**ACTION ITEM**:
A single number is the answer here: how many lines of the entries contain "Task"?

**AVAILABLE DATA**:
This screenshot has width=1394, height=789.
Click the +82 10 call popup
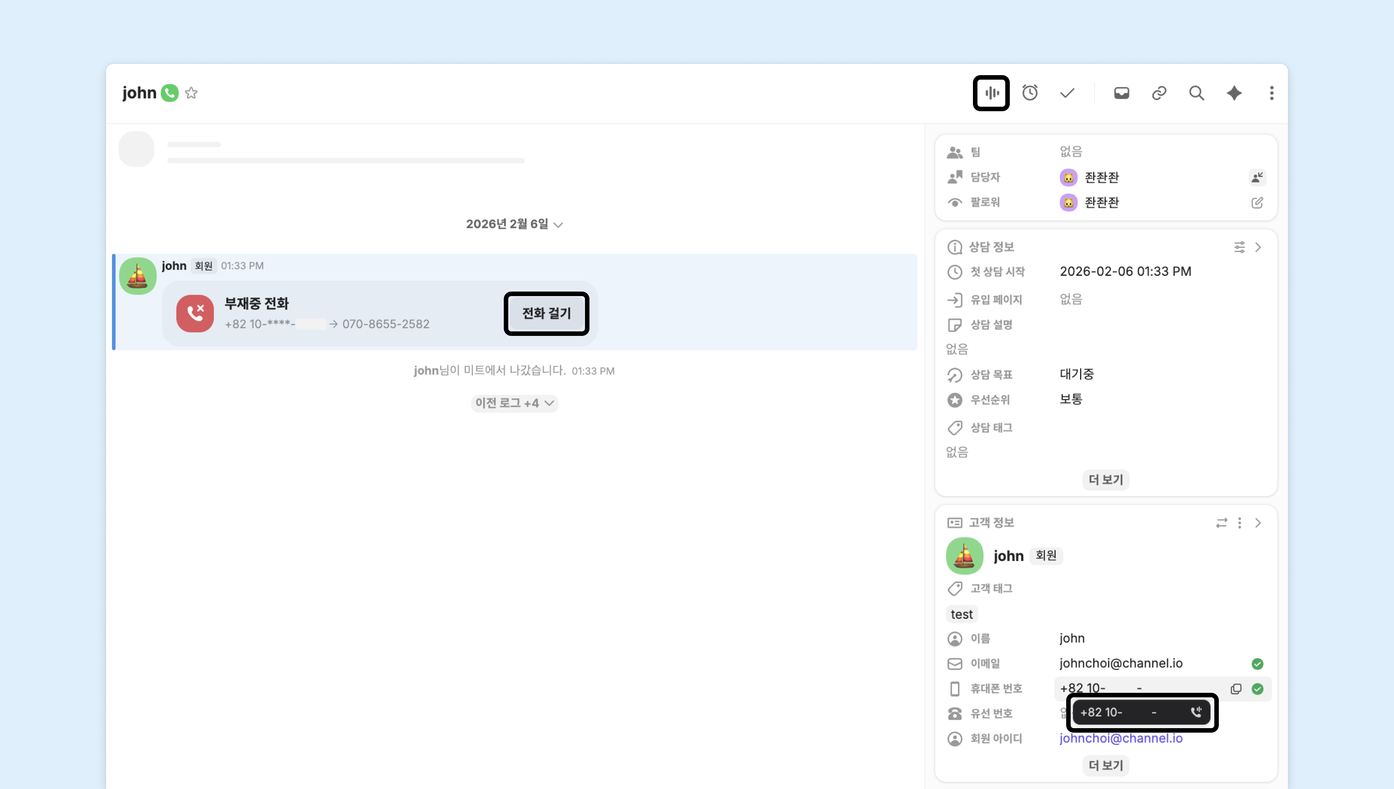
* * *
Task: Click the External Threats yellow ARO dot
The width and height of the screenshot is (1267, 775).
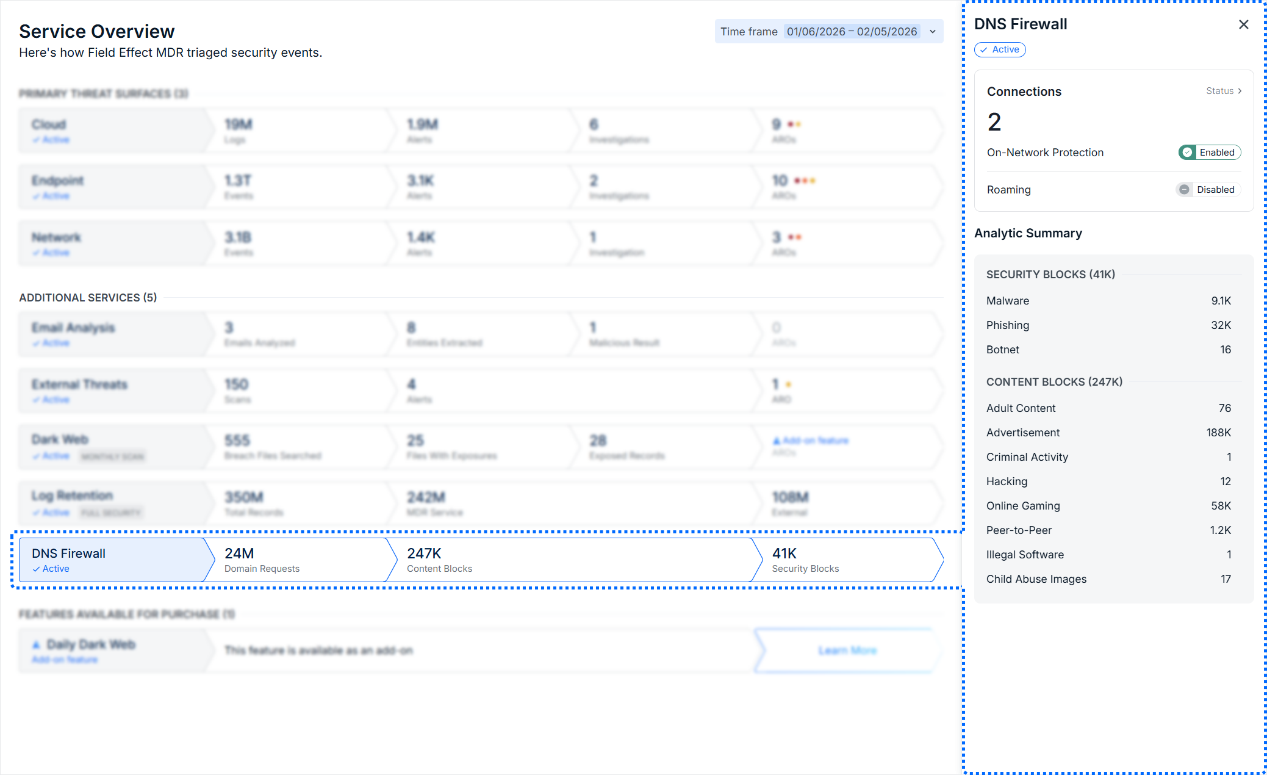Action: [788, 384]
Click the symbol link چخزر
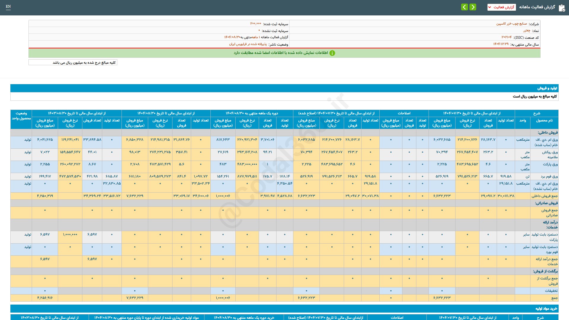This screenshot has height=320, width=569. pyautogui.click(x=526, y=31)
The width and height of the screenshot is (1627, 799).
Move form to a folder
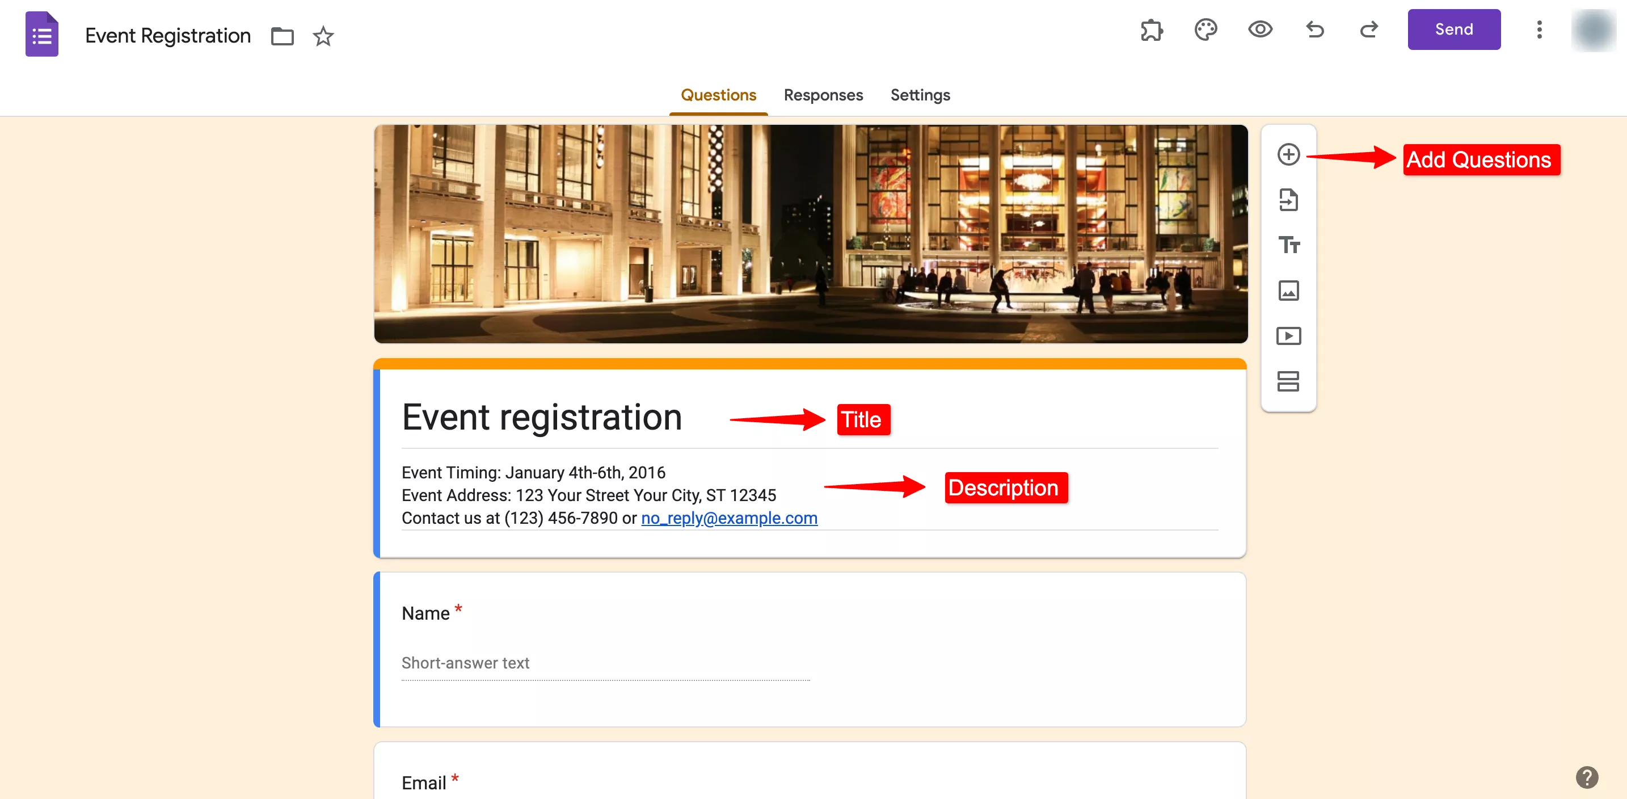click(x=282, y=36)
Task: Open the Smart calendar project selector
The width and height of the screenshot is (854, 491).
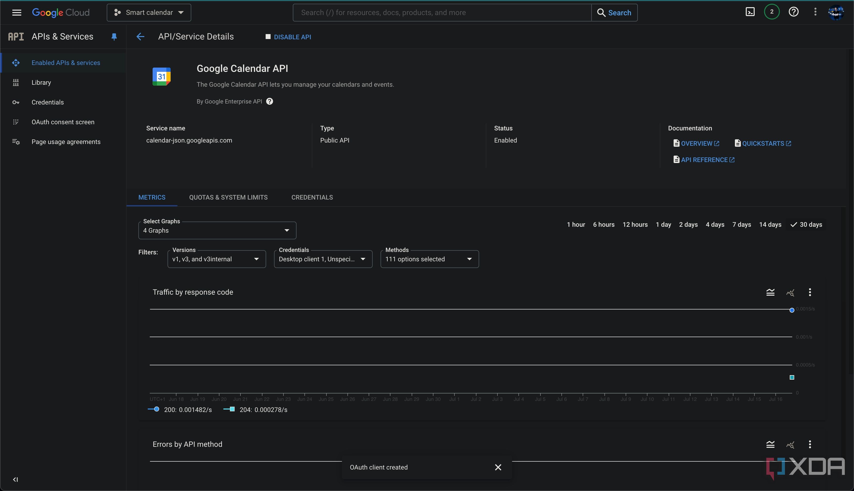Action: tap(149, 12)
--
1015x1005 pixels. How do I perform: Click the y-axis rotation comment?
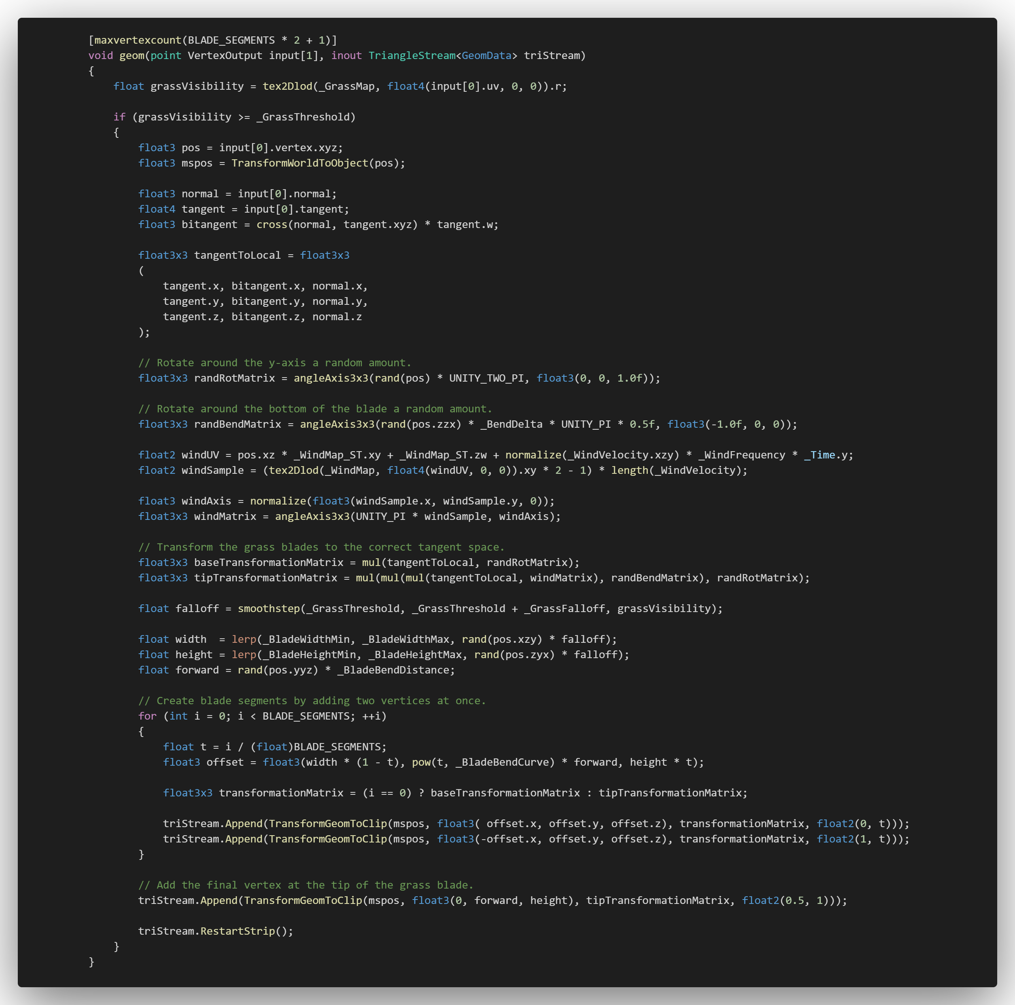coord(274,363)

**YOUR SOLUTION**:
2